Un ente extraño, ajeno al ciudadano canario y a sus intereses, convertido en órgano de propaganda política en manos del Gobierno Autonómico.

Una gestión económico-financiera turbia, opaca y aparentemente desviada de la honestidad mínima requerida en nombre de la dignidad del pueblo soberano. La falta de transparencia al respecto induce el juicio temerario de sospechas por presunta corrupción. El despilfarro sistemático publicado puntualmente sobre casos específicos de cómo se invierte la brutal asignación presupuestaria; de cómo se desvían a su favor fondos inicialmente señalados para otras aplicaciones sociales con connotaciones humanitarias; de cómo se deniega sistemáticamente información de las percepciones de directivos y personal ejecutivo, incluido, y sobre todo, el director del ente (que no es petición viciosa,  por cuanto es  derecho constitucional de todo ciudadano el acceso a la gestión del dinero público); de cómo, con la misma prepotencia y menosprecio hacia la voluntad popular, se hurta la información en detalle de todos los contratos firmados, afectos a operaciones externalizadas, con indicios de nepotismo, frivolidad  y derroche de caudales públicos. Todo, bajo el blindaje de una opacidad más propia de una secta o casta mafiosa que de un órgano al servicio de una población a la que, para colmo de agravios, le cuesta una verdadera fortuna su mantenimiento.

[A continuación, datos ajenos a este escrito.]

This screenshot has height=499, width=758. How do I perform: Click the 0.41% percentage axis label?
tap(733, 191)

De cómo se orientan los servicios informativos, unidireccionalmente, hacia intereses electoralistas de sentido único: Se crea la polémica artificiosa de las prospecciones para controlar y dirigir a la opinión pública, cuya ingenuidad dictada desde la buena fe  absorbe la manipulación sesgada y tendenciosa para dejarse configurar como un yacimiento de votos y, ya de paso, como beneficio colateral,  intentar perjudicar electoralmente a los opositores de la campaña que, casualmente, pertenecen a otros colores políticos.

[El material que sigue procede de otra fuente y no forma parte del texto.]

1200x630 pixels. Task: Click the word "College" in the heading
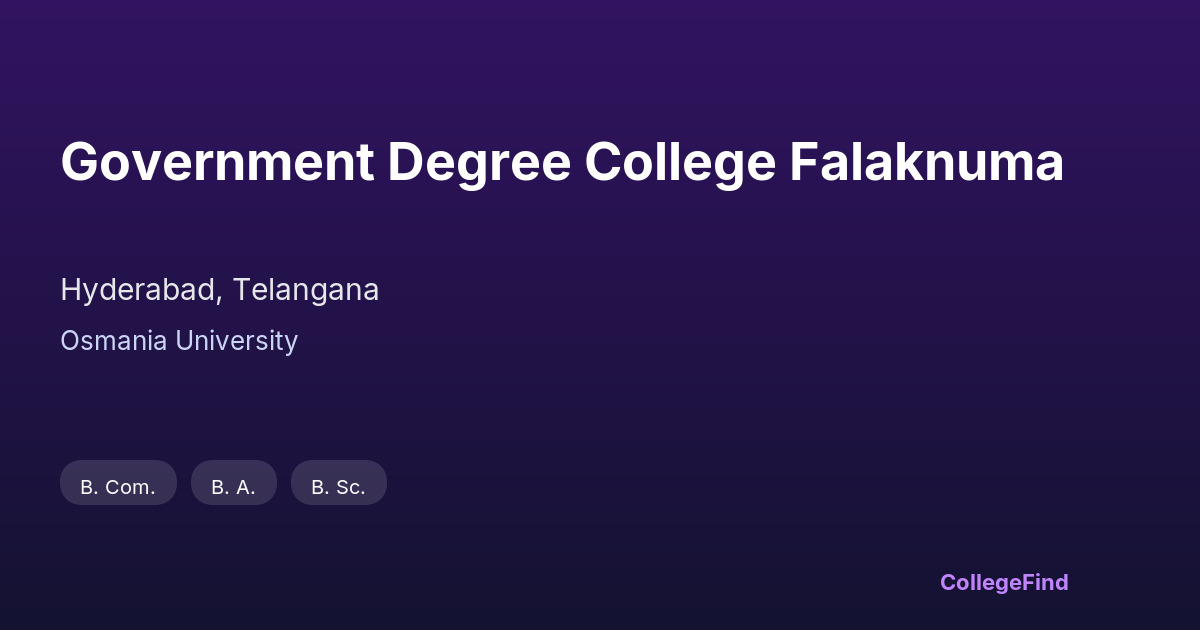click(x=680, y=164)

Voy a utilizar el medio que dispongo para adoctrinar masivamente a la mayor parte posible de ciudadanos receptivos a mi planteamiento de medias verdades y falacias varias. Así, de paso, desvió la atención de los graves problemas humanitarios, sociales, políticos y económicos  que soy incapaz de resolver porque soy un inepto. Y mientras, le echo la culpa a Madrid de lo torpe que soy. Cuando ya tenga convencida a una incauta mayoría, convoco un referéndum del “petróleo no” y listo.

Listo, es posible; pero nefasto, ¡a tope!…

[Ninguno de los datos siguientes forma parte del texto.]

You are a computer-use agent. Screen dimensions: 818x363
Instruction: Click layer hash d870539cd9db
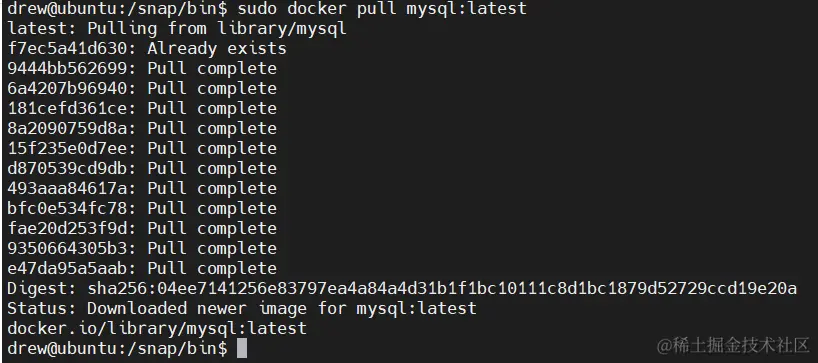point(67,168)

Como símbolo de la realidad que aquí se expone conviene meditar sobre la  deplorable actuación del director de la RTVC en sede parlamentaria, en su ofensiva réplica machista, exenta de un mínimo exigible de cortesía, caballerosidad o educación elemental, que mereció como propuesta la reprobación que, lamentable y sintomáticamente, fue rechazada por el bloque ideológico, presuntamente beneficiario del despotismo, prepotencia y turbia gestión del susodicho. La bien pagada “voz de su amo” parece hallarse en continua campaña preelectoral, en favor exclusivo de los intereses políticos de sus mentores, que no del acceso a la veracidad de la información como derecho constitucional del ciudadano, según reza el artículo 29 de nuestra Carta Magna.

Sería un privilegio para esta maltratada ciudadanía prescindir de un juguete caro carísimo que solo les sirve a unos pocos; que la millonada que se despilfarra en cargos, prebendas y favores a allegados, resolvería el incumplimiento flagrante de la Ley de Dependencia, la ineficacia de Asuntos Sociales, los hospitales pendientes de norte y sur…  Los partidos del Tete y Las Palmas, podríamos ver alguno en abierto, por la cara y en La Sexta. La penosa calidad de la mayoría de programas… En fin; eso sería otro título. Los canarios no merecemos esta tomadura de pelo.